Non-thermal plasma enabled catalytic dry reforming of methane over a ceria nanorod supported NiO catalyst: the role of Ru as a coke resistant active site

This study reports that a 14 wt% Ni-1 wt% Ru bimetallic catalyst supported on ceria (CeO2) nanorods (NRs) synthesized via wet impregnation can offer superior conversion and stability against coking during non-thermal plasma (NTP)-assisted dry reforming of methane (DRM) compared to monometallic Ni or Ru catalysts. This study revealed that when Ru was introduced as a promoter into the CeO2 NR supported Ni catalyst, the DRM conversion percentage increased significantly under NTP (CH4: 92% and CO2: 70%) at 450 degrees C. Unlike thermal catalysis, plasma catalysis resulted in high yield (46% CO and 40% H2) and selectivity (62% CO and 42% H2) at 450 degrees C. Additionally, the durability (60 minutes) of the catalyst was tested at 350 degrees C. The bimetallic synergy and formation of CeO2 NR supported Ni-O-Ru solid solution are believed to be the main causes of the significantly improved CH4 and CO2 conversions. The high coking resistance of the CeO2-NR supported Ni-Ru bimetallic catalyst is attributed to three major factors: (1) the role of Ru in weakening the bond between Ni sites and carbon; (2) the higher dispersion of Ni over the CeO2 NR surface; and (3) the accessibility of surface and lattice oxygen over the CeO2 NR support, which promotes excellent redox properties and carbon oxidation.

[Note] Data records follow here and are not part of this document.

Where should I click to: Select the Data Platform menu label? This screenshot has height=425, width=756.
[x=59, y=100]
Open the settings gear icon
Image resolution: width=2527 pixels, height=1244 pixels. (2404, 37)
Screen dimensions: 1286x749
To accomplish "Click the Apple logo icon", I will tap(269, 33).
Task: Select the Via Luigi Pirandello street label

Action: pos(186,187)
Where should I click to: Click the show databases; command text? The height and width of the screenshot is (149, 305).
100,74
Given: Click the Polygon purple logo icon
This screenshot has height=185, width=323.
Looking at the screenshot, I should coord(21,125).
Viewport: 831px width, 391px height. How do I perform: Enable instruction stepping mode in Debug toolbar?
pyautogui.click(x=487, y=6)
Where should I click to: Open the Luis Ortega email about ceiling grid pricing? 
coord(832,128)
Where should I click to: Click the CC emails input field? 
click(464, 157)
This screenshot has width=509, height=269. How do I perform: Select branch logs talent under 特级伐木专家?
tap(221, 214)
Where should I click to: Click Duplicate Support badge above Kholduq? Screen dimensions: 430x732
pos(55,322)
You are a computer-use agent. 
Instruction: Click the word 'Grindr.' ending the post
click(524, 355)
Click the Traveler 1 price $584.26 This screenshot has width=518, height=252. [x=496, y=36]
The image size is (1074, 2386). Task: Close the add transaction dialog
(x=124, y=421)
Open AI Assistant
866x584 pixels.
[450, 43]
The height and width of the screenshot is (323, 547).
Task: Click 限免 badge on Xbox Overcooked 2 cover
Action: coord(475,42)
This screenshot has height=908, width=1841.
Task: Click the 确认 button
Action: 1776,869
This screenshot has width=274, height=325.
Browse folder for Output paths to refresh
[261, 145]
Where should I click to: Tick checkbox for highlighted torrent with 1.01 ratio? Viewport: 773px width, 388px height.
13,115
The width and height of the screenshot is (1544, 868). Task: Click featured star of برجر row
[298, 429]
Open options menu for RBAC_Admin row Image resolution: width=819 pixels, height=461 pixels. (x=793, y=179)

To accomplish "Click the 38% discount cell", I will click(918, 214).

The proposed non-equilibrium and bimetallic synergy approach paves the way for cost-efficient and durable DRM catalysts for scalable syngas production from two potent greenhouse gases, which could potentially apply to future energy-efficient industrial processes such as the production of syngas and other value-added chemicals. This study reports that a 14 wt% Ni-1 wt% Ru bimetallic catalyst supported on CeO2 nanorods can offer superior conversion and stability against coking during non-thermal plasma-assisted dry reforming of methane.